- Interactive map of the Four Seasons Resort The Biltmore Santa Barbara area

General information
- Location: Santa Barbara, California, 1260 Channel Drive
- Coordinates: 34°25′01″N 119°38′31″W﻿ / ﻿34.41696°N 119.64196°W
- Opening: 1927
- Owner: Ty Warner
- Management: Four Seasons Hotels

Design and construction
- Architect: Reginald Davis Johnson

Other information
- Number of rooms: 206

Website
- Official website

= Four Seasons Resort The Biltmore Santa Barbara =

Hotel in Santa Barbara, California, United States

The Four Seasons Resort The Biltmore Santa Barbara is a luxury resort hotel located in Santa Barbara, California known for its Spanish Colonial Revival architecture and gardens. It opened in 1927 as the Santa Barbara Biltmore, part of the Bowman-Biltmore Hotels chain. The hotel closed in March 2020, due to the COVID-19 pandemic. It is set to reopen in 2026, following major renovations.

==History==
The Santa Barbara Biltmore was designed by architect Reginald Johnson and landscape architect Ralph Stevens in 1926-1927. Their design of the hotel and outdoor garden rooms synthesizes Mediterranean Revival, Spanish Colonial Revival and Moorish Revival styles of architecture. The $1,500,000 construction cost was funded by the Bowman-Biltmore Hotels Corporation of New York City, with a 5 March 1927 groundbreaking. Since its 1927 opening, the hotel has been known popularly simply as 'The Biltmore'.

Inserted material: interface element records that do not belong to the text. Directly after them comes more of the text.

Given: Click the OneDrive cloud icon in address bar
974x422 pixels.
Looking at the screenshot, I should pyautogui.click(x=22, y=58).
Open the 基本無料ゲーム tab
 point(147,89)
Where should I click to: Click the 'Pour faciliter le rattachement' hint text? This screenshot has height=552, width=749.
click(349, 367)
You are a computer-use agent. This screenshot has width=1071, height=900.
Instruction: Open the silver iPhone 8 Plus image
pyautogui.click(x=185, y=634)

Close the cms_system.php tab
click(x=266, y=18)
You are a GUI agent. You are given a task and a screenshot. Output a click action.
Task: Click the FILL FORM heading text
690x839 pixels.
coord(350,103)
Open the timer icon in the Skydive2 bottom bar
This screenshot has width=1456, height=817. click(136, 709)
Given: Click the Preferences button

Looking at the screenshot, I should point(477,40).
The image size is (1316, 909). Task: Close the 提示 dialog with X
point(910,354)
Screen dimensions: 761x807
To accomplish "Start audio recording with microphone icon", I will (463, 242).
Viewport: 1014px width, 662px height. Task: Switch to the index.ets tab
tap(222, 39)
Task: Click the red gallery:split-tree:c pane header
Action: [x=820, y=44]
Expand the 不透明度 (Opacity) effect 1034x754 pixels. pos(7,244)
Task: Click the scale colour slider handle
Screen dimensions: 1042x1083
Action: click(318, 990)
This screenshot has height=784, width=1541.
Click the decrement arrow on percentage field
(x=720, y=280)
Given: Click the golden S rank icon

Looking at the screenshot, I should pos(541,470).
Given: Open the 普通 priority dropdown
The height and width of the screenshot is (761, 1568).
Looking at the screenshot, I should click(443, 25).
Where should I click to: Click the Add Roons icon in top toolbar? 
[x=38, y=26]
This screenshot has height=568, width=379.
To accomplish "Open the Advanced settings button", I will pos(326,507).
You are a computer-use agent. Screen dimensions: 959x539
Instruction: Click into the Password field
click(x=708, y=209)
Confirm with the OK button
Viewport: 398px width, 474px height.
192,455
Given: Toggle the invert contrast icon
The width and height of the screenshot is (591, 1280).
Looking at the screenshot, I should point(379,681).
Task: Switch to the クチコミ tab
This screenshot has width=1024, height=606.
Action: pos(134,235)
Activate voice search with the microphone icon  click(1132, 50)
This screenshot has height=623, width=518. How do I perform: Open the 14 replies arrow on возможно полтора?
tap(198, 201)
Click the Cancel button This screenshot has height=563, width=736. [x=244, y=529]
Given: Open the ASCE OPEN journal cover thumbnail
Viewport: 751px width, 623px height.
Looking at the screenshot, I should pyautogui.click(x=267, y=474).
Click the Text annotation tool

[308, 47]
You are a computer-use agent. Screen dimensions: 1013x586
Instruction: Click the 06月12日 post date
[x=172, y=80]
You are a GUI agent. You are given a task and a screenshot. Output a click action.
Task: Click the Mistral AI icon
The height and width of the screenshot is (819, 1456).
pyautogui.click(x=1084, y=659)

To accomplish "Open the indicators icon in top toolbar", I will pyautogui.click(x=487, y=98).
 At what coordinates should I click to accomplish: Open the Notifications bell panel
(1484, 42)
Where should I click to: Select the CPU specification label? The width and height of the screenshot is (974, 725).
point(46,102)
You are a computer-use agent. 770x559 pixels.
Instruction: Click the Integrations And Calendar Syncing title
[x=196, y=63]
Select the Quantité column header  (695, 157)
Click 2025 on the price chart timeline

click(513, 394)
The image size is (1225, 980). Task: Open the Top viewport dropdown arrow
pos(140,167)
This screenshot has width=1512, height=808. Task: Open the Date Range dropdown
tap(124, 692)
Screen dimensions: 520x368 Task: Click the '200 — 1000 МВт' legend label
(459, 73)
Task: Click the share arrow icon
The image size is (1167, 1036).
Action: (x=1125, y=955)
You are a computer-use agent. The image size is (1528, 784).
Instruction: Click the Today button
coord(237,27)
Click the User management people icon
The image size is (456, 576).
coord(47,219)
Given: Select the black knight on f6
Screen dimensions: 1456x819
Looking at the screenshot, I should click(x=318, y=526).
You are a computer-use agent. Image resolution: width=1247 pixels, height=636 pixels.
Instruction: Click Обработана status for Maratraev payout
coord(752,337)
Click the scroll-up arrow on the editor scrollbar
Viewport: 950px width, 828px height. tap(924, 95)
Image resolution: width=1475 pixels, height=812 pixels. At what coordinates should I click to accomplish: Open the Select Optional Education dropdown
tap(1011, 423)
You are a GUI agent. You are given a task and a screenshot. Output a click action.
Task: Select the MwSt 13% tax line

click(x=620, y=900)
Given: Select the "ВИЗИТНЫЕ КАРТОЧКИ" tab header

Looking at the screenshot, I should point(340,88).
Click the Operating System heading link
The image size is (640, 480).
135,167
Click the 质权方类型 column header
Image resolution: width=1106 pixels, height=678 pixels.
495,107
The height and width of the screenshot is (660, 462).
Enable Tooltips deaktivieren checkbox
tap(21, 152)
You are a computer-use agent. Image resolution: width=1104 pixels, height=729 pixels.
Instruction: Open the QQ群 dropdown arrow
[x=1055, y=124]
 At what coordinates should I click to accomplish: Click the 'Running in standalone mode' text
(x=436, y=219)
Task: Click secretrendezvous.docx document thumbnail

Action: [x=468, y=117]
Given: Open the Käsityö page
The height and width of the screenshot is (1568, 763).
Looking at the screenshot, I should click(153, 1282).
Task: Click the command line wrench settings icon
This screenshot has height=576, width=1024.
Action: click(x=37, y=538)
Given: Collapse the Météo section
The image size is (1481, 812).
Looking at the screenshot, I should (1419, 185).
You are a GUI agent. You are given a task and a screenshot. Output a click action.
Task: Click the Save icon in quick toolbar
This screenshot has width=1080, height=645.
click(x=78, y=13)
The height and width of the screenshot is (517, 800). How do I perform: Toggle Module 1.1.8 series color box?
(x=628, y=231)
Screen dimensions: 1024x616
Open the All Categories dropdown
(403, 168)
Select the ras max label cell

Allied Properties of San Francisco bought the Biltmore in 1936. They sold the property in 1976 to Marriott for $5.25 million and the hotel was renamed Marriott's Santa Barbara Biltmore. Marriott sold the hotel to Four Seasons Hotels in 1987 for $55 million and it was renamed the Four Seasons Resort Santa Barbara. In 2000, billionaire Beanie Babies creator Ty Warner purchased the hotel for $150 million, while retaining Four Seasons as the management company. He restored the hotel at a cost of $240 million and brought back the historic 'Biltmore' name soon after, renaming the hotel the Four Seasons Resort The Biltmore Santa Barbara.

The hotel closed in March 2020, due to the COVID-19 pandemic. The hotel has remained closed, due to a dispute between Warner and the Four Seasons chain. In August 2024, it was reported that Warner intends to add a huge pool and beach area to the property, including a "lazy river waterway" and waterfall. This created conflict with the Montecito Board of Architectural Review, which felt the alterations would damage the historical character of the resort. Warner's representatives said the new pool complex was essential, because hotel guests no longer have access to Warner's adjacent Coral Casino Beach & Cabana Club. They stated that "this property cannot open without another pool complex area." In November 2024, a modified pool design was approved by the Montecito Board of Architectural Review. Work began in early 2025. In April 2025, it was announced that the hotel will have a Nobu restaurant when it reopens.

==Coral Casino==
Coral Casino Beach and Cabana Club, built across the street in 1937, was also purchased by Warner in 2000. Guests of the Santa Barbara Biltmore had access to it until 2020.